- _DATA IN THIS EXERCISE_
===============
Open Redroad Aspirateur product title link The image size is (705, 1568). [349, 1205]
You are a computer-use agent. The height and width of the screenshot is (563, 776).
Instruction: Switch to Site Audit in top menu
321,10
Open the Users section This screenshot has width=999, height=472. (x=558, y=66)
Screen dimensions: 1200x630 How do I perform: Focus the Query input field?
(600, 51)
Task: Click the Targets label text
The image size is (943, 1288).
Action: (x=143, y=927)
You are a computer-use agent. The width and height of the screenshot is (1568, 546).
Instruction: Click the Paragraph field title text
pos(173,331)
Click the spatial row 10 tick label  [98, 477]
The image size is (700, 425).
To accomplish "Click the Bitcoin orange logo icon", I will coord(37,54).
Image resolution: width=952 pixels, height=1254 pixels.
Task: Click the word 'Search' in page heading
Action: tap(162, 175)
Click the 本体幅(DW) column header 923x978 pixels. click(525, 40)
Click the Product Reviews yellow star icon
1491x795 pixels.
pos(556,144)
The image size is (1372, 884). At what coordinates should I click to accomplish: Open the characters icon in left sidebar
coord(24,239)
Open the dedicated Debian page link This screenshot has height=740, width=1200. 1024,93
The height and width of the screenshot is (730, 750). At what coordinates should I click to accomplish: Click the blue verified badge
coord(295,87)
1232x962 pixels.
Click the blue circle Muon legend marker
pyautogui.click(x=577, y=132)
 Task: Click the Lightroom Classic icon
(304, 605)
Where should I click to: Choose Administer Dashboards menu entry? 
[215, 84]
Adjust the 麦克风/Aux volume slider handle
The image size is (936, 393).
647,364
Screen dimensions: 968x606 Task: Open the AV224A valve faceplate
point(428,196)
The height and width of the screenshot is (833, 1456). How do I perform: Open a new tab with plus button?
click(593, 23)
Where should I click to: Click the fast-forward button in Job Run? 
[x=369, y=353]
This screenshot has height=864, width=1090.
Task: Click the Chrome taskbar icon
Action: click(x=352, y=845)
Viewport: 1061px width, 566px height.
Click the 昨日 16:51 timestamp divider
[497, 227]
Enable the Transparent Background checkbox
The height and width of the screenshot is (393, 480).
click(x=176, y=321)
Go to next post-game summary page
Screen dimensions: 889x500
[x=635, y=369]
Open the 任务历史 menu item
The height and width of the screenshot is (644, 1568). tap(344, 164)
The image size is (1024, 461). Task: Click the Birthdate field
===============
- _WHAT YOU NEED TO DO_
Every line from the one that holds "Where should I click to: Click" to the end of the data above should be given again exactly, with that line and the last one both kept.

- _ANSWER SECTION_
Where should I click to: Click the fast-forward button in Job Run? 
[x=369, y=353]
This screenshot has height=864, width=1090.
Task: Click the Chrome taskbar icon
Action: click(x=352, y=845)
Viewport: 1061px width, 566px height.
Click the 昨日 16:51 timestamp divider
[497, 227]
Enable the Transparent Background checkbox
The height and width of the screenshot is (393, 480).
click(x=176, y=321)
Go to next post-game summary page
Screen dimensions: 889x500
[x=635, y=369]
Open the 任务历史 menu item
The height and width of the screenshot is (644, 1568). tap(344, 164)
The image size is (1024, 461). Task: Click the Birthdate field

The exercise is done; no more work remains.